How to actually boost scientific productivity massively
There’s actually a very simple and straightforward way we could significantly boost scientific productivity and every economist knows how to do this: if you want to improve productivity significantly, you have to make significant capital investments, including in human capital (no pains, no gains). There are no shortcuts to this, no silver bullets, no magic tricks, no free lunches. If you want to boost the productivity of your machine learning researchers 10x, for example, you have to buy them 10x more and/or 10x better GPUs. If you want to boost the productivity of your molecular biologists 10x, you have to buy them 10x more or 10x better microscopes (plus all the other instruments and devices that make cutting-edge research in biology possible), you have to give them 10x more lab space to run their experiments in, etc.
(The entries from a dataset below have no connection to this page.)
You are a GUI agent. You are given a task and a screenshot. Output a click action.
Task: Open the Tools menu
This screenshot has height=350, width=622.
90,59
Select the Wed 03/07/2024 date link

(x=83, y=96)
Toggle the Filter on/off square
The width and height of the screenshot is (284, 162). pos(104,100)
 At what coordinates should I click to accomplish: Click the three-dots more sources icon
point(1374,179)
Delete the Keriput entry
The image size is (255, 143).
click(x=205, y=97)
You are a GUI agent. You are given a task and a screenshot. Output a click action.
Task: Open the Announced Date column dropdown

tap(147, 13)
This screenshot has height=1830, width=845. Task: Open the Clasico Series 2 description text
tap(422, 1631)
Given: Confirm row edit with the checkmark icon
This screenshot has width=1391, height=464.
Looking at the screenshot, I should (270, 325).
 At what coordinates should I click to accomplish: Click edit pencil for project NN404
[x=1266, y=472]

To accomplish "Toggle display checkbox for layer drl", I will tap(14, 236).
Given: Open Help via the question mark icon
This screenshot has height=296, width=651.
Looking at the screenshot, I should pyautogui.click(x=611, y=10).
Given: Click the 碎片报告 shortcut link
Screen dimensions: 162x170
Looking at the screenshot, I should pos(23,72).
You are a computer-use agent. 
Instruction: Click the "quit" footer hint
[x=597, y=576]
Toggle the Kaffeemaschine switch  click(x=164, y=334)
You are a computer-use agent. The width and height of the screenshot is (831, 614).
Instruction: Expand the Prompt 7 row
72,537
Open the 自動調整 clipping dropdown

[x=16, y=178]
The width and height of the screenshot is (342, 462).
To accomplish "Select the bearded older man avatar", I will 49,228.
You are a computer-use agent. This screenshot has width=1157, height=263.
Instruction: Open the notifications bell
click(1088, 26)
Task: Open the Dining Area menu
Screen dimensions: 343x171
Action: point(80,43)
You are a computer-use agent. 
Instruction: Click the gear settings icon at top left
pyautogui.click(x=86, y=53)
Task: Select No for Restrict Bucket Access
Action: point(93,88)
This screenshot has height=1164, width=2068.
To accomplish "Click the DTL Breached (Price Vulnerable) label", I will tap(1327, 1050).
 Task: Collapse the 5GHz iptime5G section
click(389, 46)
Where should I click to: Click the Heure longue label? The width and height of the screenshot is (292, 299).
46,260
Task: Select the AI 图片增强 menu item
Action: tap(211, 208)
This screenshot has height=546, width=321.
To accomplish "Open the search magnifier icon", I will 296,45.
If you want to boost the productivity of your astronomers 10x, you have to buy them 10x more or 10x more powerful telescopes. In general, if you want to boost the productivity of your scientists 10x, you have to be willing to increase their funding 10x (or something like that). Of course, this is much harder and much more expensive than simply buying them $20/month Claude subscriptions and I suspect that one of the reasons why this idea of agentic AI massively boosting scientific productivity seems so alluring to people is its “get rich quick” nature. I’m sorry to have to remind you that “get rich quick” schemes are unfortunately almost always scams.
Conclusion
Current AI tools are extremely useful for a limited set of problems/tasks, chief amongst which is writing code. For this subset of tasks, these tools likely do boost productivity significantly. However, writing code is not the main productivity bottleneck in scientific research (for most scientists in most fields) and has never been so (if it were so, there would be a lot more professional software engineers hired in scientific research organizations than there currently are). By far the main bottleneck in science is rather the (often severely) limited resources available for experimentation. Current AI tools do absolutely nothing to address this bottleneck, which is why they will have a very limited impact on scientific productivity in the short term. In the long run, AI is, of course, a part of the process that improves our instruments of experimentation, making our GPUs, telescopes, microscopes, etc. more efficient and more powerful, but this is a much slower process.